Segment Start: EXERCISE DATA

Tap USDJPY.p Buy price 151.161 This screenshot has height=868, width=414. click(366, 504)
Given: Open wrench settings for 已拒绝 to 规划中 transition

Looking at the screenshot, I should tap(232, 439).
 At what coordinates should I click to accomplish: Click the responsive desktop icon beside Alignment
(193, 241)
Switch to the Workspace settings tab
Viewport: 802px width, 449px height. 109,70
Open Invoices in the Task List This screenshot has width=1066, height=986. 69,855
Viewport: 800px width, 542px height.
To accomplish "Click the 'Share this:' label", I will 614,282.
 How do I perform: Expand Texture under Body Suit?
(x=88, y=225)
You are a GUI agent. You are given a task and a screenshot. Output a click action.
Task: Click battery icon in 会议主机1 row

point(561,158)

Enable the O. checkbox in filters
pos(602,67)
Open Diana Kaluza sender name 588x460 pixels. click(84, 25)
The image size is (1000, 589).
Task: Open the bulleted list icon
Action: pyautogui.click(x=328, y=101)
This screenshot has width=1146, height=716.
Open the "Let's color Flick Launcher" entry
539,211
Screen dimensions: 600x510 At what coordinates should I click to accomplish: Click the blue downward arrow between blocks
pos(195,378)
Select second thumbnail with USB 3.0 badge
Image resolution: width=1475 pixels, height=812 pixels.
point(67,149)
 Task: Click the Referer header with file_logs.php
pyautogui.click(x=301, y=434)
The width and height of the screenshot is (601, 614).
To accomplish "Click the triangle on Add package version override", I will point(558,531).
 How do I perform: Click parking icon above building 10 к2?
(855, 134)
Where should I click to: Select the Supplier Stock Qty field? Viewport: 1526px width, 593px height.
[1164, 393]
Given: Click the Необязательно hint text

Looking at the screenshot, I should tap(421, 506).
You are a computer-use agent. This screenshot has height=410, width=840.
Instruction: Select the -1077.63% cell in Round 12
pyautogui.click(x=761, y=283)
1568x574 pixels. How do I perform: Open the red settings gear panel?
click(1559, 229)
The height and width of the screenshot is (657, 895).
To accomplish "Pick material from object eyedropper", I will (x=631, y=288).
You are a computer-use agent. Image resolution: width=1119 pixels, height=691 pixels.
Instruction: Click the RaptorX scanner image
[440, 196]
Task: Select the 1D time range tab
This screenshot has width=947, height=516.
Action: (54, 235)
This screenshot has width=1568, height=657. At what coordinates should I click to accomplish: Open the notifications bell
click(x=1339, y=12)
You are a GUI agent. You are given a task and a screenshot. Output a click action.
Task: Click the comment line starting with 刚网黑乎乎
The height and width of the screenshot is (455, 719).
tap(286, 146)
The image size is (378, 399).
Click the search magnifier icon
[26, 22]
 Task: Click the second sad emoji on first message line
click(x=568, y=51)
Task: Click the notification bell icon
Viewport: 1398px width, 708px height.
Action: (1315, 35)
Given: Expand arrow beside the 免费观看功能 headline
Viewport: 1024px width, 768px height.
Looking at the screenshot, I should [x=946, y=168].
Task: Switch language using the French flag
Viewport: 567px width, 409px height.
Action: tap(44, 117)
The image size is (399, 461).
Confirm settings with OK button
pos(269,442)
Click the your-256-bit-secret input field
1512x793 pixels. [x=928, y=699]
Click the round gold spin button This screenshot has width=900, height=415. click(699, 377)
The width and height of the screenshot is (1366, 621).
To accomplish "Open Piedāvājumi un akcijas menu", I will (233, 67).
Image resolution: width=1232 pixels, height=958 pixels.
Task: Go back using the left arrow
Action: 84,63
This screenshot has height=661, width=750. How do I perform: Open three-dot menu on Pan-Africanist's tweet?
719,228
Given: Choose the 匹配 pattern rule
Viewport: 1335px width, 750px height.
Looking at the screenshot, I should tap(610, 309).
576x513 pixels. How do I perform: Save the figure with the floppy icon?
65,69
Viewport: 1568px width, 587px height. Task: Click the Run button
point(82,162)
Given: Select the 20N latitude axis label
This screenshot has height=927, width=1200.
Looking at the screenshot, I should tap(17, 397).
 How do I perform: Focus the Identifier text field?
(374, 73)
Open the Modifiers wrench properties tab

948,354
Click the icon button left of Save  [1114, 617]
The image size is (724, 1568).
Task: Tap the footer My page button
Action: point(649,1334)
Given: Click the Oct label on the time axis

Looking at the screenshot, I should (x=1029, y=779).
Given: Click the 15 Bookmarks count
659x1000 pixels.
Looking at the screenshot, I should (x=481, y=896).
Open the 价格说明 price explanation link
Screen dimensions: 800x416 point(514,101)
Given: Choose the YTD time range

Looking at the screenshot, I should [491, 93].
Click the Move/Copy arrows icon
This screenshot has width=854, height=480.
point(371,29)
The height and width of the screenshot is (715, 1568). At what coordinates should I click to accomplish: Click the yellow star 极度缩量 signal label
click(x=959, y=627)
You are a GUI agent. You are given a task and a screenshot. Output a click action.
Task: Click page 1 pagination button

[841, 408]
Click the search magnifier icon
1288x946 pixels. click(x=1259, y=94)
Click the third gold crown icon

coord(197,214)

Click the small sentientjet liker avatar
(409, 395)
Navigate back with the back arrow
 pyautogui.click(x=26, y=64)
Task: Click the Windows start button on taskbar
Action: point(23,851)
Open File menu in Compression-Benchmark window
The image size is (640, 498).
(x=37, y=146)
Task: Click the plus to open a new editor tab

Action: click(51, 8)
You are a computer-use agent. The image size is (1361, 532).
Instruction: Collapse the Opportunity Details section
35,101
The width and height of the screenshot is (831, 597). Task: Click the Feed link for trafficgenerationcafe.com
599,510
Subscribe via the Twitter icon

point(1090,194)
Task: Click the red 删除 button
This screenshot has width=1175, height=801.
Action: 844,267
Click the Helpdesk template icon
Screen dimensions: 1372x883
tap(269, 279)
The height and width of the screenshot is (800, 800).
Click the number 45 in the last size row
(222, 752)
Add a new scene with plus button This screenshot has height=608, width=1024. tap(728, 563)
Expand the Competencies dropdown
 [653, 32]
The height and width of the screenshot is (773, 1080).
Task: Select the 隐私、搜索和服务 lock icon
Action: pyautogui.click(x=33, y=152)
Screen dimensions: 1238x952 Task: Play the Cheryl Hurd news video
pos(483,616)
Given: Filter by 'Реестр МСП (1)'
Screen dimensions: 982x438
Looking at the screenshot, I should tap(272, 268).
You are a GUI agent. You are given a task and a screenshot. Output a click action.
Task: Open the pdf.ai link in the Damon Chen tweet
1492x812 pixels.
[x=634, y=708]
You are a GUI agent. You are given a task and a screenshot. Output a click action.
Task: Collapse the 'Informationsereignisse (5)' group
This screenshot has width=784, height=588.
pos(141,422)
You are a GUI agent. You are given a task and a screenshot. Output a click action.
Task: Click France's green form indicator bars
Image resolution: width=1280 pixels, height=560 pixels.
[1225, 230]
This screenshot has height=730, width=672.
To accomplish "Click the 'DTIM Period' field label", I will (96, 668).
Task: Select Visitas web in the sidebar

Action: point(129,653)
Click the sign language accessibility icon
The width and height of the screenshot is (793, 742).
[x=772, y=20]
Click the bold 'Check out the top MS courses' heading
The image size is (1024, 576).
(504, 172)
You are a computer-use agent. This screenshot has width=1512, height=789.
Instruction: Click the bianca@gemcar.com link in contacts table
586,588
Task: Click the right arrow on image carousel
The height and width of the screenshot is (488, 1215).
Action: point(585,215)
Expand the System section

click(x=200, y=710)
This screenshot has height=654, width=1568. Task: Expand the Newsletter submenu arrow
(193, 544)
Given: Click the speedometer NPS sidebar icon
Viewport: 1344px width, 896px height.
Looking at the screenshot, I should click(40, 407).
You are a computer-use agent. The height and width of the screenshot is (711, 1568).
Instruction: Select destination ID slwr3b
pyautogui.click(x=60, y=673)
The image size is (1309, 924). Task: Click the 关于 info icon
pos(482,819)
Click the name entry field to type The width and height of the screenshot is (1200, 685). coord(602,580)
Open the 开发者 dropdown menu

Segment End: EXERCISE DATA

# INSTRUCTIONS FOR THE TASK:
Considering only the data above, return the lines in which "computer" occurs.

# SOLUTION TO THE EXERCISE:
You are a computer-use agent. This screenshot has height=410, width=840.
You are a computer-use agent. Image resolution: width=1119 pixels, height=691 pixels.
You are a computer-use agent. The image size is (1361, 532).
You are a computer-use agent. This screenshot has width=1512, height=789.
You are a computer-use agent. The height and width of the screenshot is (711, 1568).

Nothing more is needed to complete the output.